Exercise materials:

==*==

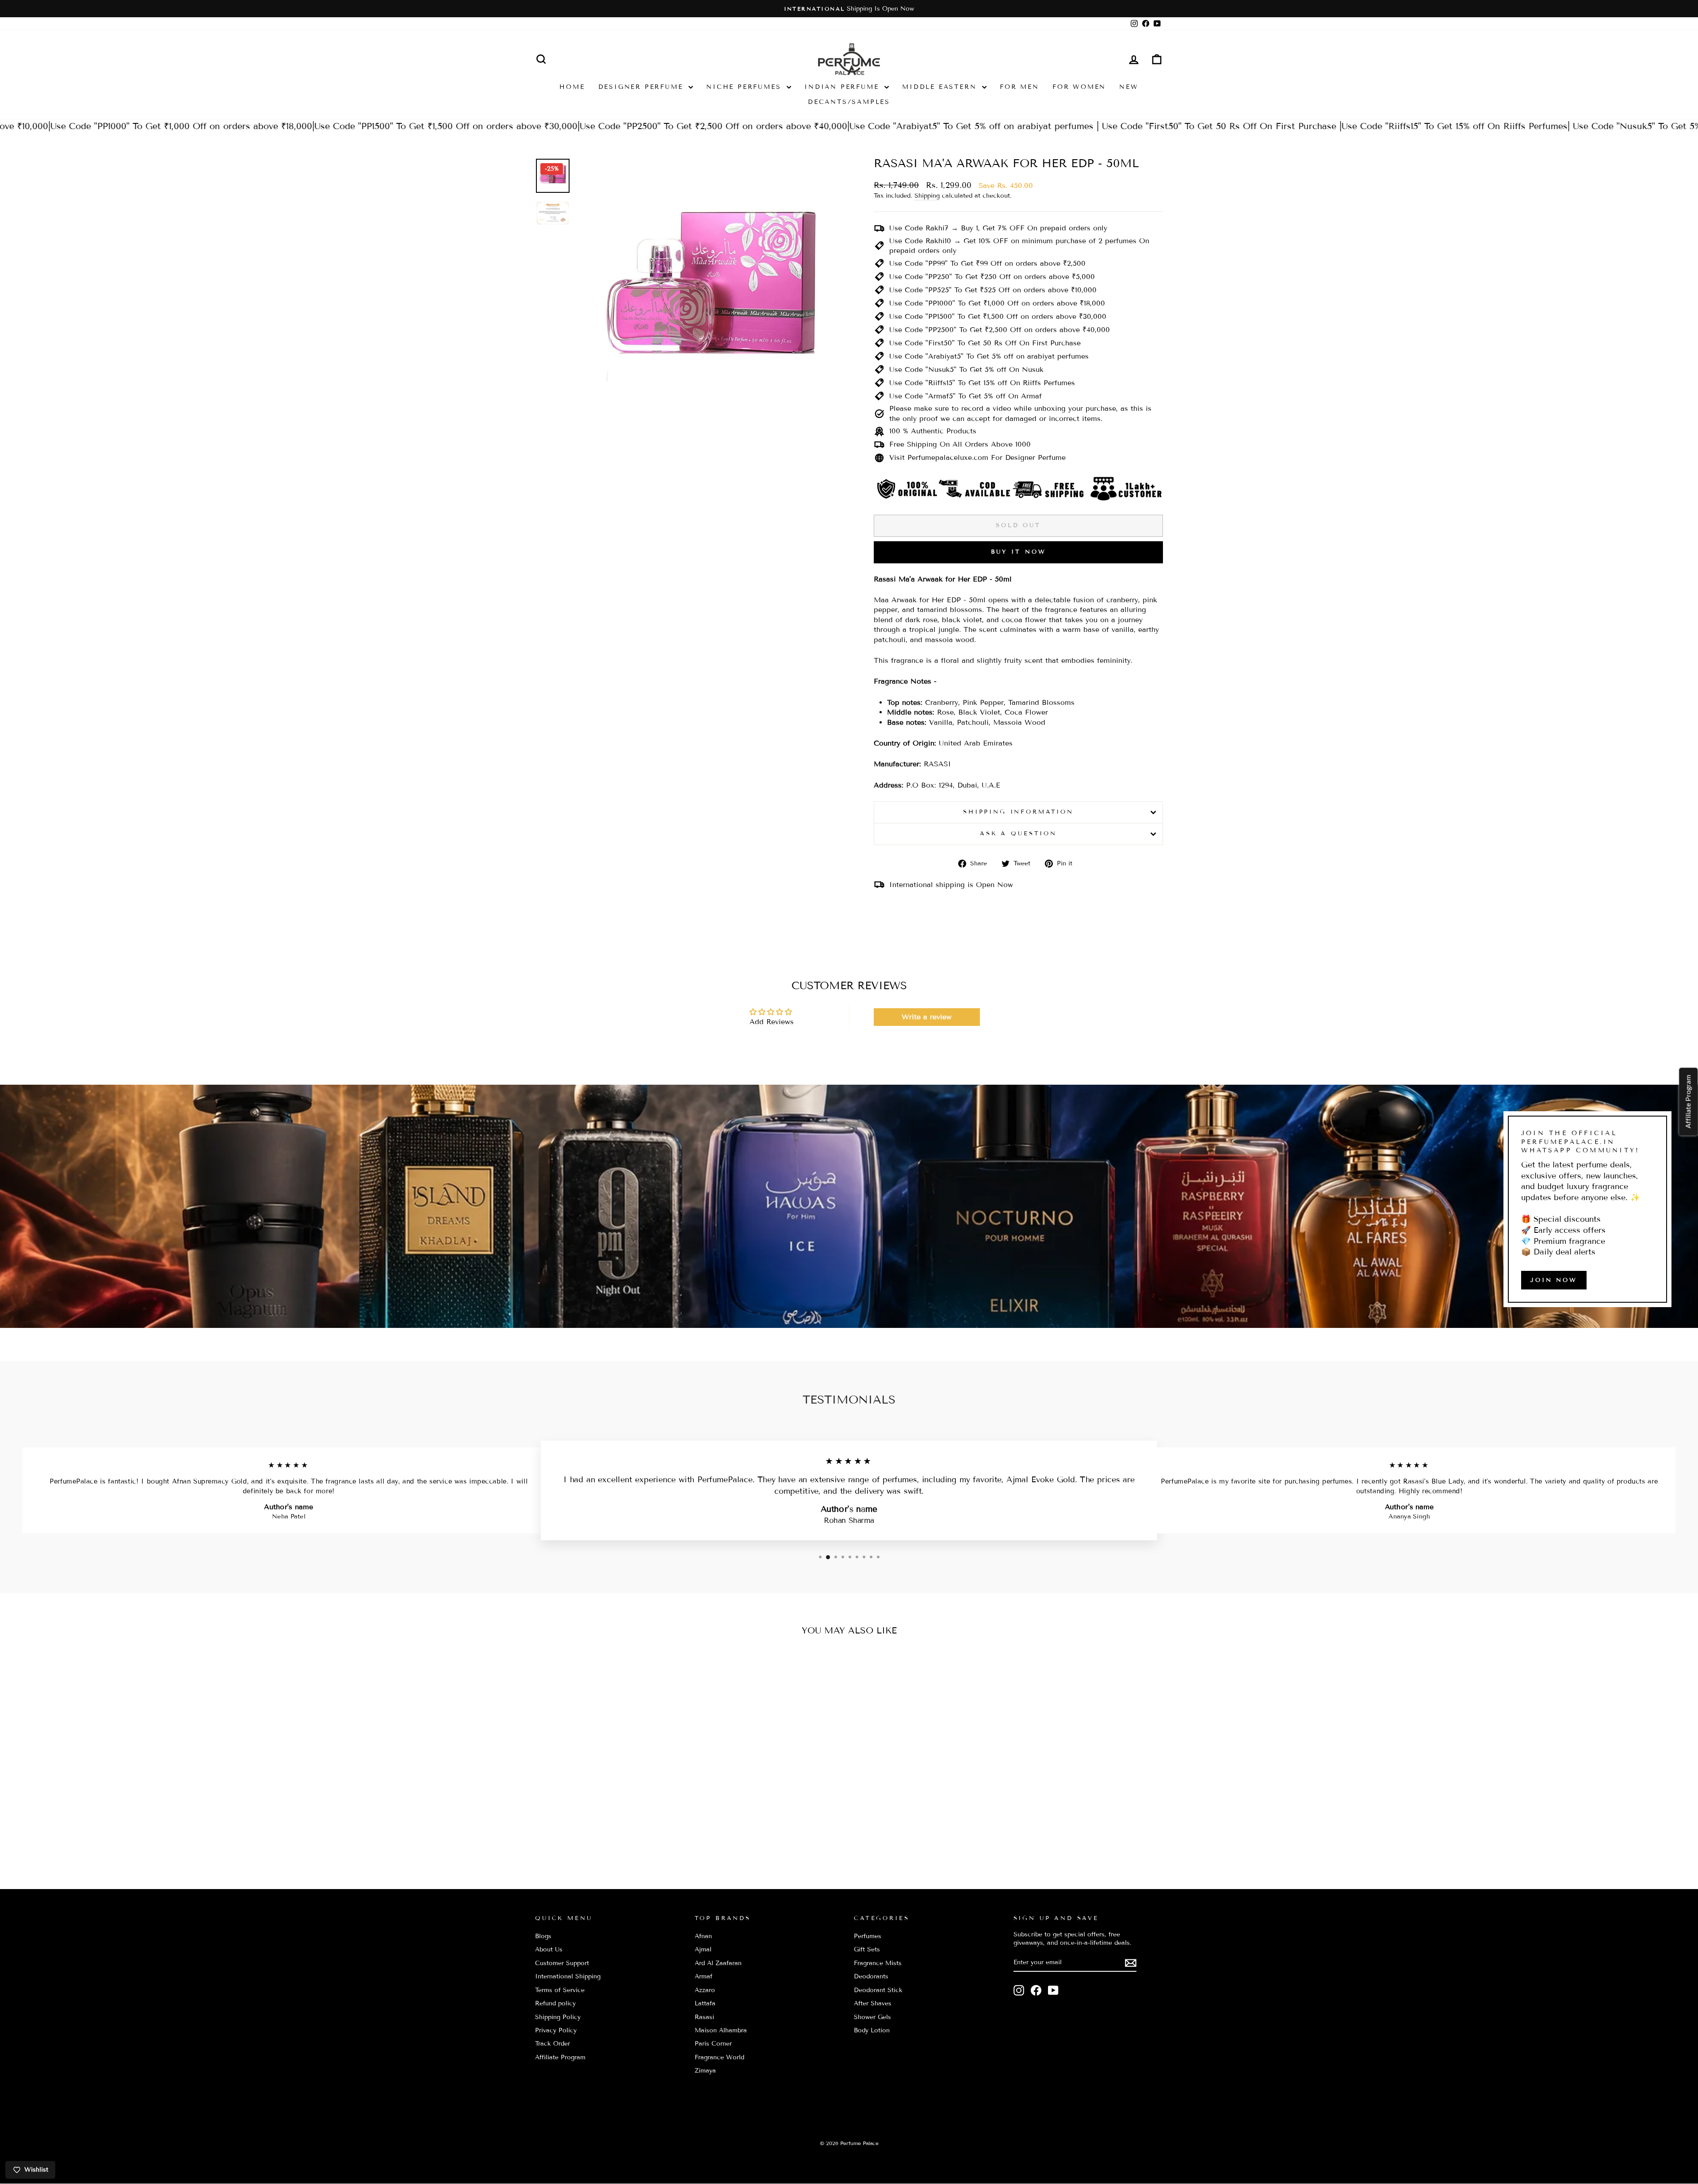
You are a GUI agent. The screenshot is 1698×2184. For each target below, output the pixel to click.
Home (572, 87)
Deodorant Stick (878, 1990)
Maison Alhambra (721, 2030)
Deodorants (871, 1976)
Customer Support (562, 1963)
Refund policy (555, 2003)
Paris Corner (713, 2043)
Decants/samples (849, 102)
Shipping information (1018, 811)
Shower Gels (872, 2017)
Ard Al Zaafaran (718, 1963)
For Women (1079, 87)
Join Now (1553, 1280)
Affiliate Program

==*==

Work request:
Transcribe, without alteration, the line that contains "Customer Support (562, 1963)" together with all lines after it in the listing above.

Answer section:
Customer Support (562, 1963)
Refund policy (555, 2003)
Paris Corner (713, 2043)
Decants/samples (849, 102)
Shipping information (1018, 811)
Shower Gels (872, 2017)
Ard Al Zaafaran (718, 1963)
For Women (1079, 87)
Join Now (1553, 1280)
Affiliate Program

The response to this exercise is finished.